Packing Up - a tale of a million bin liners

I am moving house. I am leaving Leeds and the fates are conspiring to take me to a new life in the country complete with my own small-holding. A house where I can live with my whole family as the property I am moving to has an annexe for my Dad.

I read an article recently that described what I am doing as the ultimate middle class dream. I an not sure if that is true or not. I don't really identify as middle-class having never quite lost the pride in claiming to be working-class that my parents held.

So a week today, me and my old man will be packing a van, people carrier or summat like that and heading to our new home, field, orchard and paddock.

So in the middle of the school holidays with my terrible trio rioting merrily around me, I am trying to pack up boxes and seem to spend my life with my head in a bin liner.

Him Indoors has spent the last three weeks like Rabbit in Winnie the Pooh screeching "We need a plan. We need to pack" whilst ironically doing very little actual packing. I, on the other hand, with my non-life, have packed a million bin liners and several boxes.

I spend my days snalysing individual items to see if they are for the new house, the charity shop or the tip. Examples include ...

A teddy bear whose head hangs on by a thread and whose stuffing is escaping through his bum. This is the first gift my eldest brother bought my youngest child. It means a lot to me but realistically, my son has never played with it and my brother won't remember it. We see my brother very rarely usually around the birth of a baby or the death of a mother. So I let it go.

A blackboard and clock both in Fifties style with the legend saying "One more job till gin and tonic time". These speak to something in my soul so I keep them.

Countless dvds and videos - I work out that you can get most of these on Sky at some point now so let them go to the charity shop.

Home-made cards from the children and romantic cards from Him Indoors. Non-negotiable, these are going wherever I am going.

Menus from Law Society dinners at college. Too many memories and too much nostalgia to consider losing yet. They may even generate a blog post very soon.
------------------------------------------------------------------------
## EXERCISE INSTRUCTIONS
(a) List every belonging or group of belongings that the packing-up piece describes the writer deciding whether to keep or let go.
(b) Answer these questions from the packing-up piece:
(i) Which city is the writer leaving?
(ii) Who is the annexe at the new property for?
(iii) Which character in Winnie the Pooh is Him Indoors compared to?
(c) Reproduce the packing-up piece from "I am moving house." up to and including "a bin liner.".
------------------------------------------------------------------------
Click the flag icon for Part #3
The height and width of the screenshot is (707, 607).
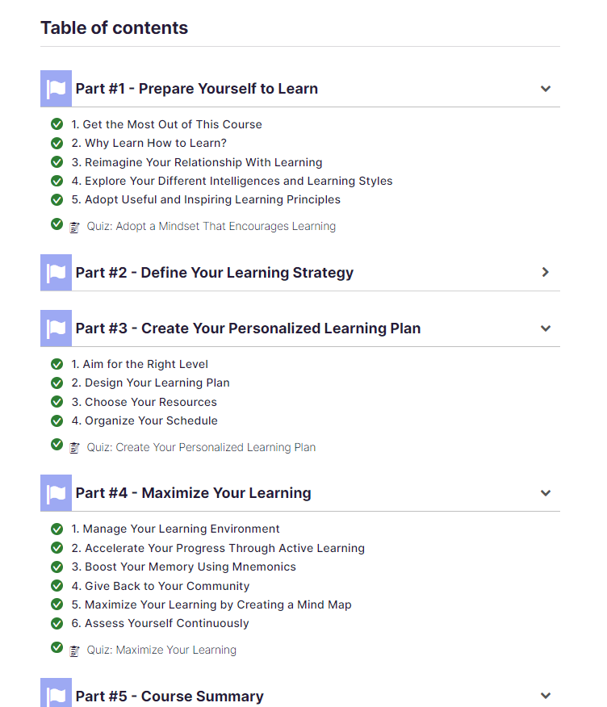click(x=56, y=328)
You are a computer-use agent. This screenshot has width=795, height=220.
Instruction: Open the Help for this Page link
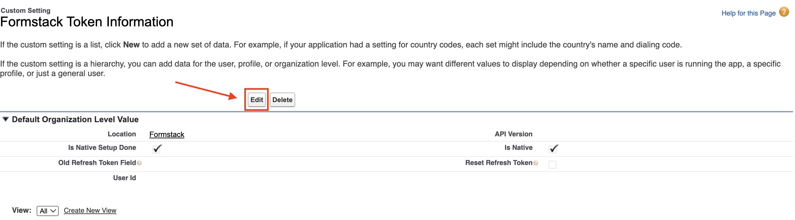click(x=748, y=13)

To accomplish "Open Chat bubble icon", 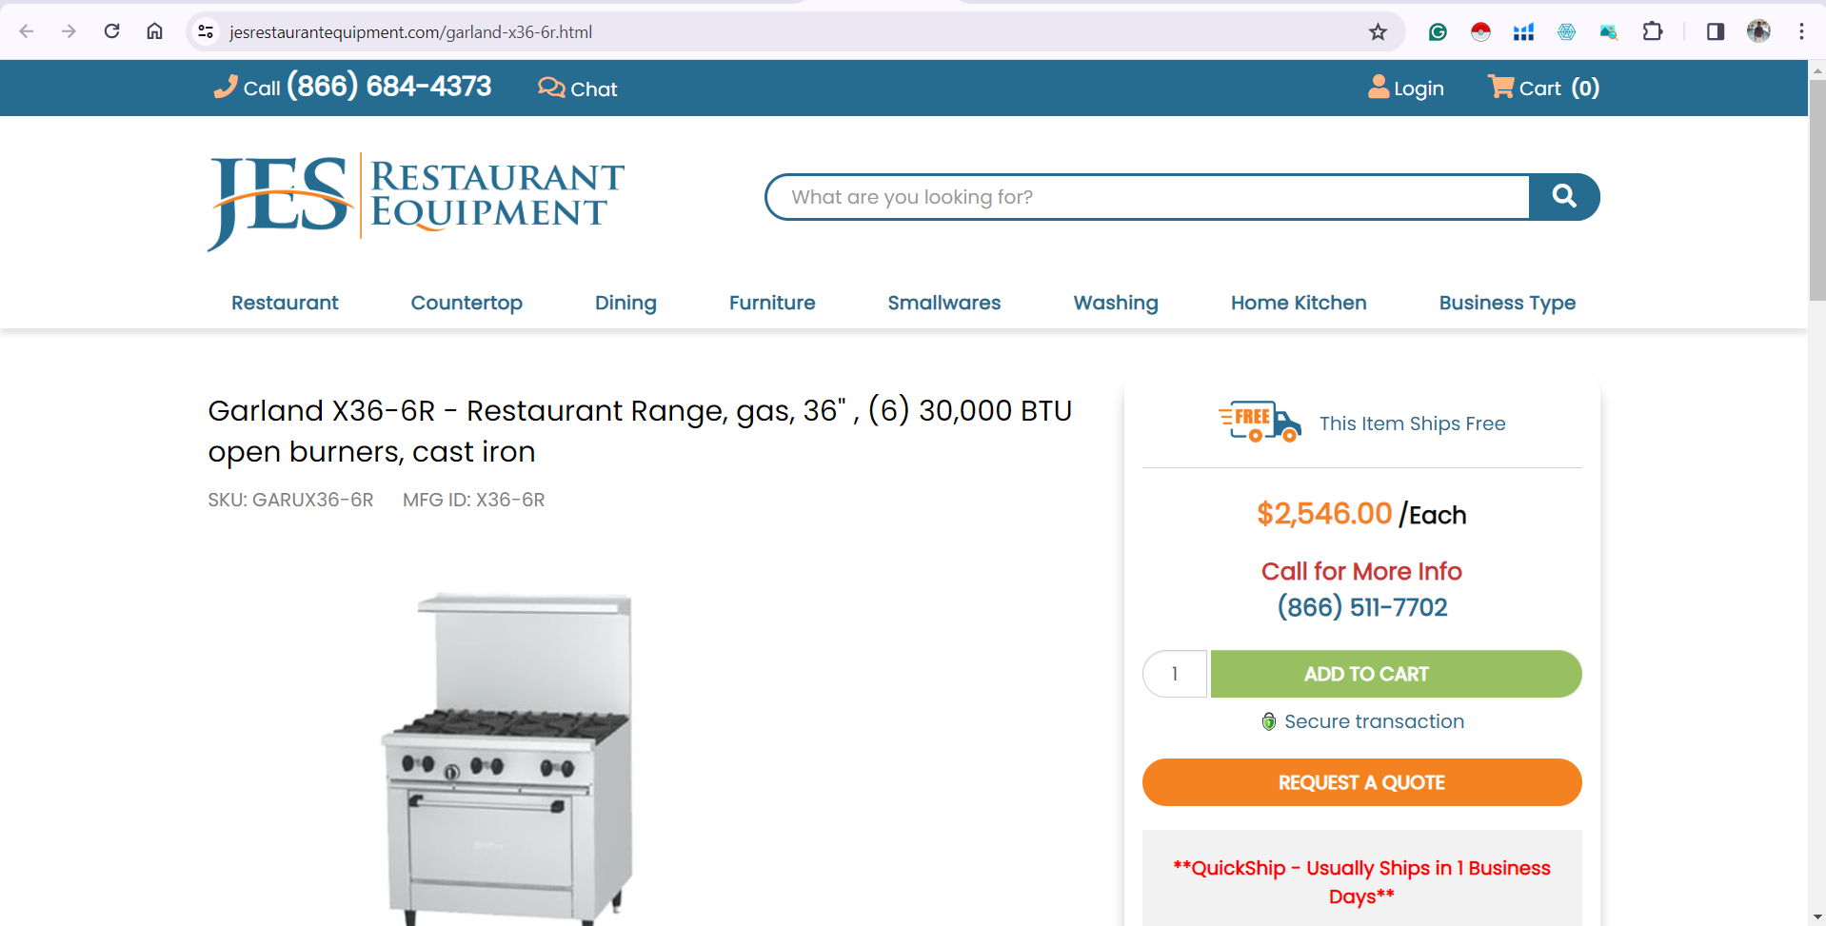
------------------------------------------------------------------------
## THE SOLUTIONS
(a)
- A teddy bear whose head hangs on by a thread
- A blackboard and clock in Fifties style
- Countless dvds and videos
- Home-made cards from the children and romantic cards from Him Indoors
- Menus from Law Society dinners at college

(b)
(i) Leeds
(ii) The writer's Dad
(iii) Rabbit

(c)
I am moving house. I am leaving Leeds and the fates are conspiring to take me to a new life in the country complete with my own small-holding. A house where I can live with my whole family as the property I am moving to has an annexe for my Dad.

I read an article recently that described what I am doing as the ultimate middle class dream. I an not sure if that is true or not. I don't really identify as middle-class having never quite lost the pride in claiming to be working-class that my parents held.

So a week today, me and my old man will be packing a van, people carrier or summat like that and heading to our new home, field, orchard and paddock.

So in the middle of the school holidays with my terrible trio rioting merrily around me, I am trying to pack up boxes and seem to spend my life with my head in a bin liner.